Micro-CT X-ray imaging uses pinhole cone-beam geometry. X-rays are emitted from a very small spot for high resolution. They are detected by a flat, rectangular X-ray camera, as shown in the diagram below.

This image acquisition geometry is called “cone beam” geometry, because of its shape. At the top and bottom of the image, the X-ray path is at an angle known as the “cone angle”. The path from source to camera is only orthogonal at one point, in the centre (shown in red below).

Tomography Cone Beam Acquisition Geometry
With cone beam geometry, the path from source to camera is orthodonal at only one point.

Traditional Feldkamp Reconstruction

Feldkamp reconstruction uses an algorithm to reconstruct tomography scans taken with cone beam geometry. It involves interpolating inclined source-camera paths to parallel planar cross-section reconstructions.

The Feldkamp method was published in 1984 and is known to be imperfect. In particular, horizontal surfaces parallel to the midline optical axis are not reconstructed correctly. Because of the inclined projection, the data is insufficient for a perfect reconstruction.

The image below illustrates this weakness, using a specially-constructed Defrise cone beam phantom. Comparing the standard circular and helical scans, you can clearly see cleaner, sharper edges and fewer artefacts in the helical scan.

Defrise Cone Phantom
The helical scan has sharper edges and fewer artefacts.

Helical Scanning

Helical scanning solves this problem by moving the sample axially by one pixel with every rotation step of the scan. Each part of the object describes a helix, as the sample simultaneously rotates and moves axially. In contrast, with a standard “circular” scan the object parts rotate in a circle on the same plane.

(Collected data):

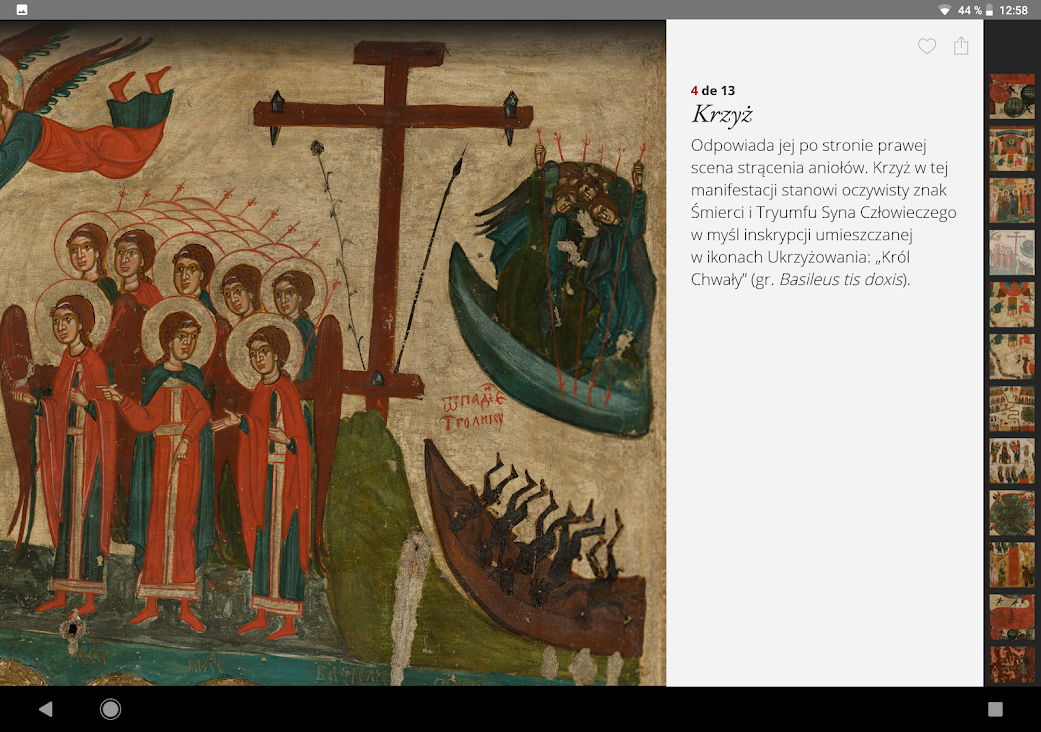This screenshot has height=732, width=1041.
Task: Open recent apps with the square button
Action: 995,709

(Prompt):
Copy everything in the micro-CT passage from "Defrise Cone Phantom" down to "the same plane.". Work only from the micro-CT passage; the lines play no part.

(Output below):
Defrise Cone Phantom
The helical scan has sharper edges and fewer artefacts.

Helical Scanning

Helical scanning solves this problem by moving the sample axially by one pixel with every rotation step of the scan. Each part of the object describes a helix, as the sample simultaneously rotates and moves axially. In contrast, with a standard “circular” scan the object parts rotate in a circle on the same plane.